Ditambah lagi dengan masuknya film-film luar yang berbeda budaya dengan Indonesia, seakan masyarakat dipaksa untuk menikmati budaya luar dengan minimnya filtrasi. Sebagai masyarakat awam, mereka hanya melihat hasil sebuah film tanpa melihat prosesnya.
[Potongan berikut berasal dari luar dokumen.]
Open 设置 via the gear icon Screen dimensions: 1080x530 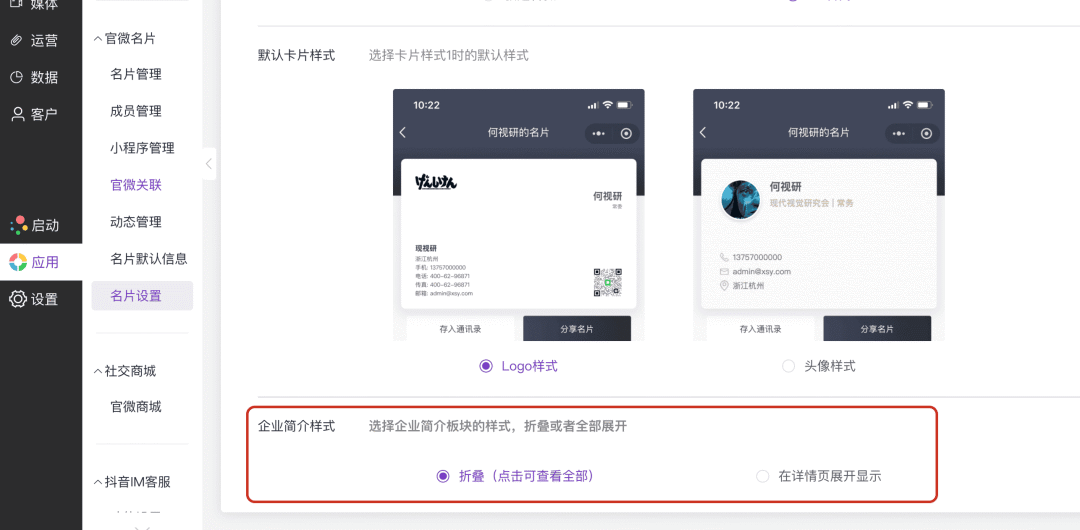[x=17, y=299]
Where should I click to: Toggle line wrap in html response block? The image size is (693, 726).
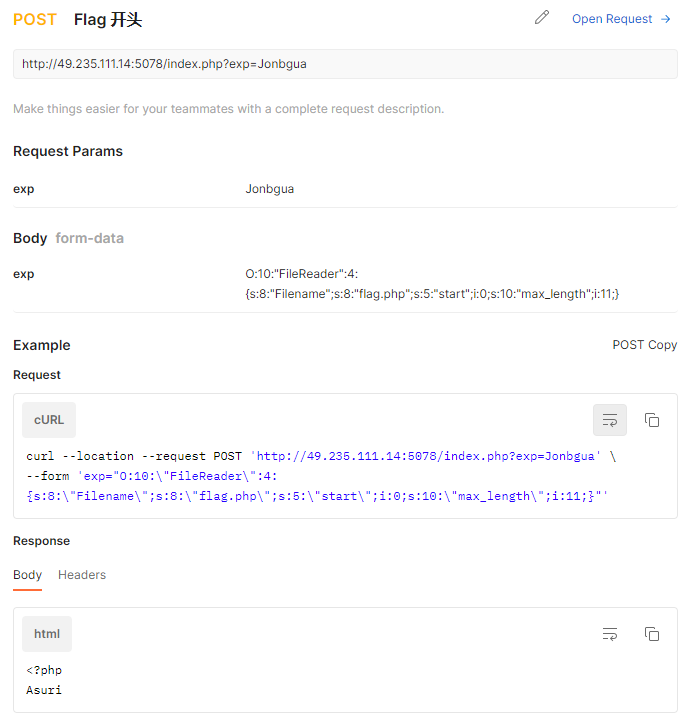point(610,634)
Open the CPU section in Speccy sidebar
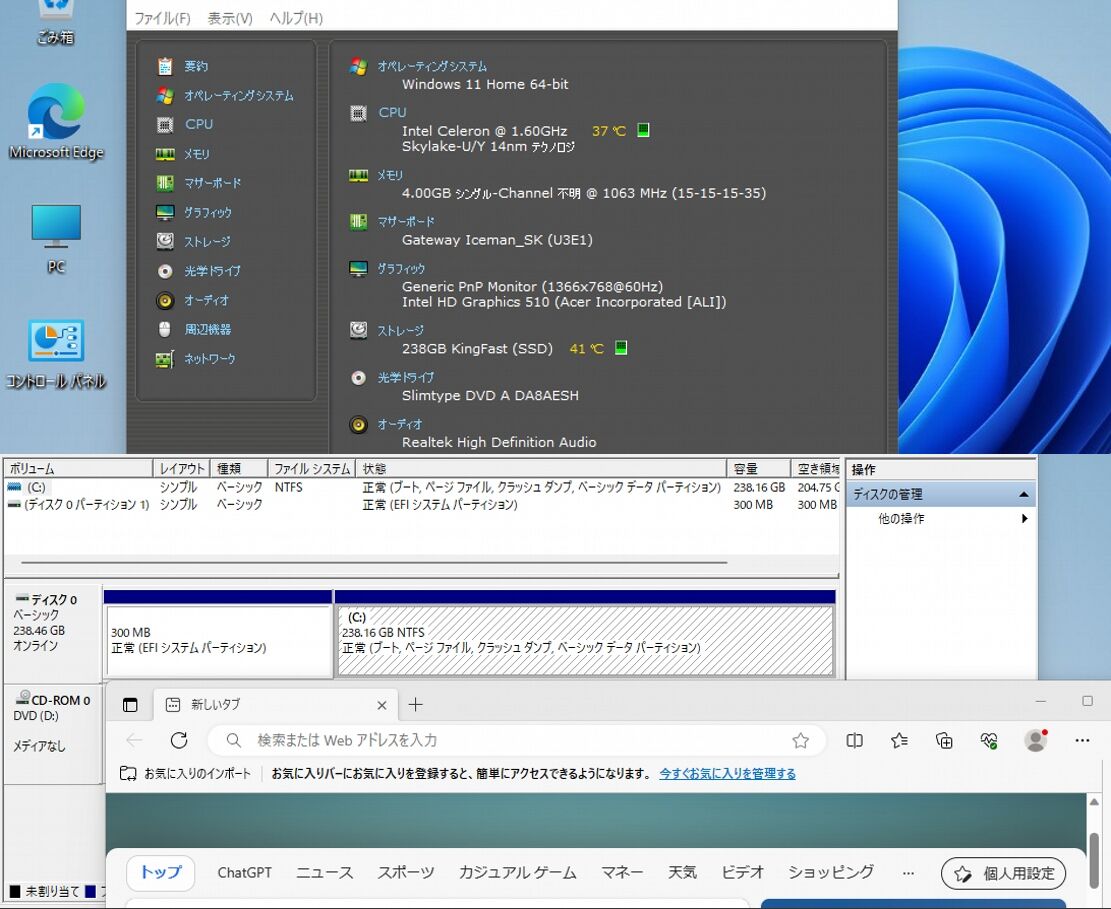This screenshot has width=1111, height=909. coord(198,124)
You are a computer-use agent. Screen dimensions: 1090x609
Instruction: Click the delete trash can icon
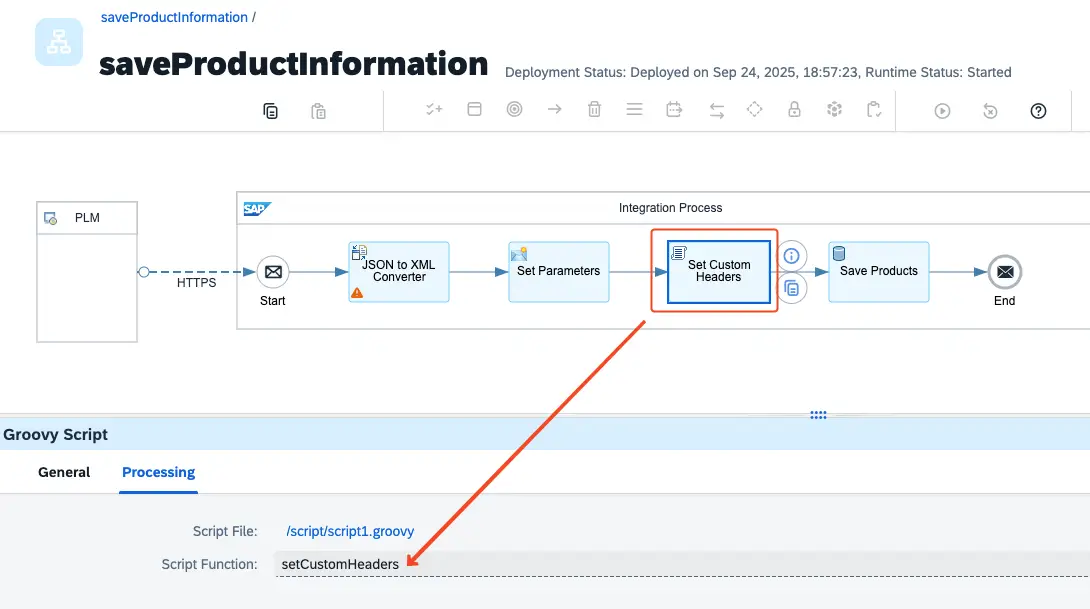click(x=594, y=110)
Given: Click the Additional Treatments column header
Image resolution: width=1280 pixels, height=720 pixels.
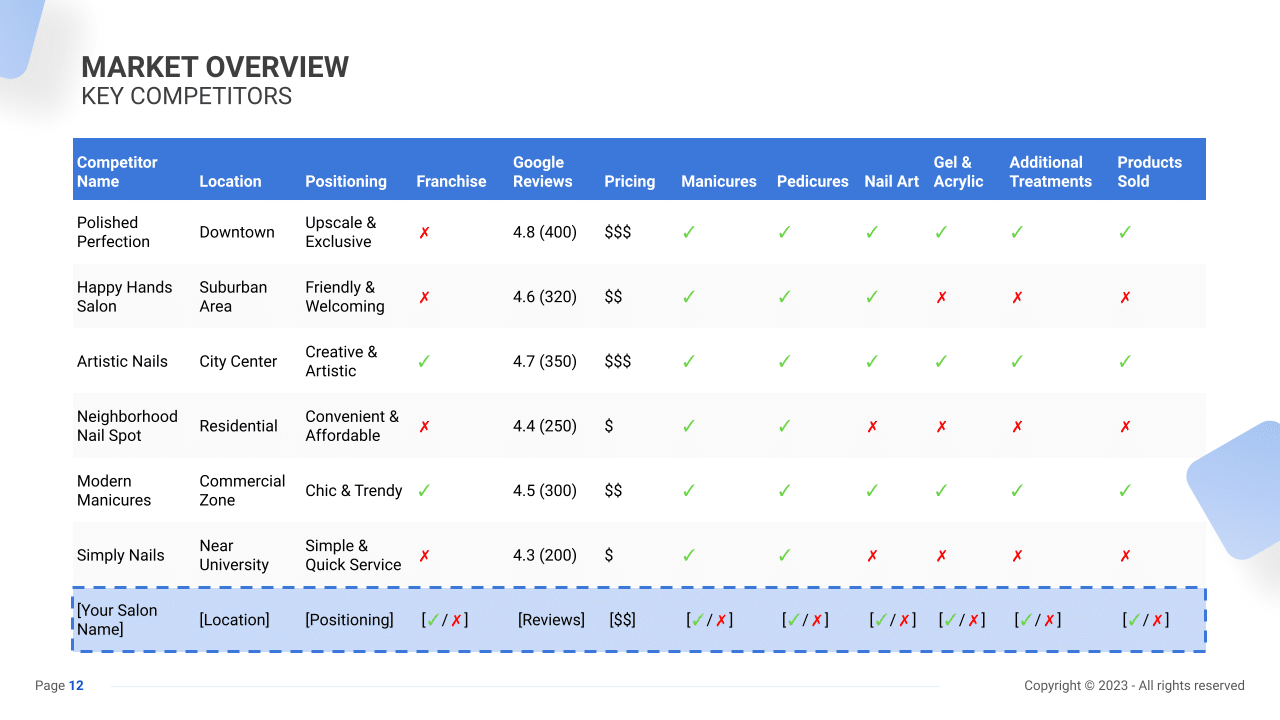Looking at the screenshot, I should pyautogui.click(x=1050, y=171).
Ini seolah menjadi cambuk bagi pegiat seni film yang ideologinya masih bersih, mereka yang masih berpikir untuk menciptakan masyarakat yang berbudaya melalui film.

Dalam masalah budaya di film ini, lagi negara ini menunjukkan keunikannya dengan terus membebaskan budaya luar masuk dengan leluasa ke wilayah NKRI dan meninabobokan masyarakat untuk terus menikmati film tanpa memberi wawasan untuk memberikan batasan dalam setiap frame yang terjadi di film-film luar budaya Indonesia. Akhirnya masyarakat Indonesia lupa dengan jati dirinya bangsanya.

Seorang kritikus film pernah bercerita perfilman kita saat ini begitu bertumpu pada darah dan doa, pada gerilya dan spekulasi buta. Kita bersiasat dan berupaya sebisa mungkin untuk melempar film ke tengah publik, lalu berdoa sebesar-besarnya pada Yang Maha Kuasa supaya ada penonton. Pola semacam ini lazim terjadi di kalangan yang berkarir dalam industri maupun yang bergerilya di luarnya, baik oleh pembuat film yang konon katanya hanya mencari keuntungan.

Seiring dengan perjalanann perfilman Indonesia yang kian hari kian menunjukkan kemajuan, banyak film-film diproduksi untuk diperdagangkan ke masyarakat, pasar perfilman Indonesia mulai menarik banyak pengusaha untuk masuk ke dunia perfilman tanah air. Pasalnya setiap film yang diproduksi akan menghasilkan keuntungan yang lumayan besar.

Kita contohkan semisal film Ada Apa dengan Cinta 2. Menurut liputan6.com, film yang bermodalkan sekitar Rp10 miliar ini  mampu menghasilkan pendapatan kotor Rp133,2 miliar dengan penghasilan bersih kepada pihak produksi sebesar Rp53 miliar. Lebih 40% dari total pendapatan kasar. Hal inilah yang tidak disia-siakan mereka. Dengan menggunakan kekuatan modal besar, mereka bisa menguasai pasar perfilman negara ini yang saat ini persentasenya 13% dari populasi masyarakat Indonesia.

Kebutuhan akan film sudah masuk ke dalam ruang hidup masyarakat Indonesia, tak tinggal diam bioskop terus menerus memesan film-film ke para production house Indonesia. Namun tidak senada dengan permintaan bioskop, para production house hanya mampu membuat 3-4 film dalam setahun. Mereka harus terus membuat memompa diri dalam bekerja untuk membuat 6-7 film dalam setahun, dengan mengesampingkan esensi dan pentingnya sebuah film dalam mencerdaskan masyarakat Indonesia.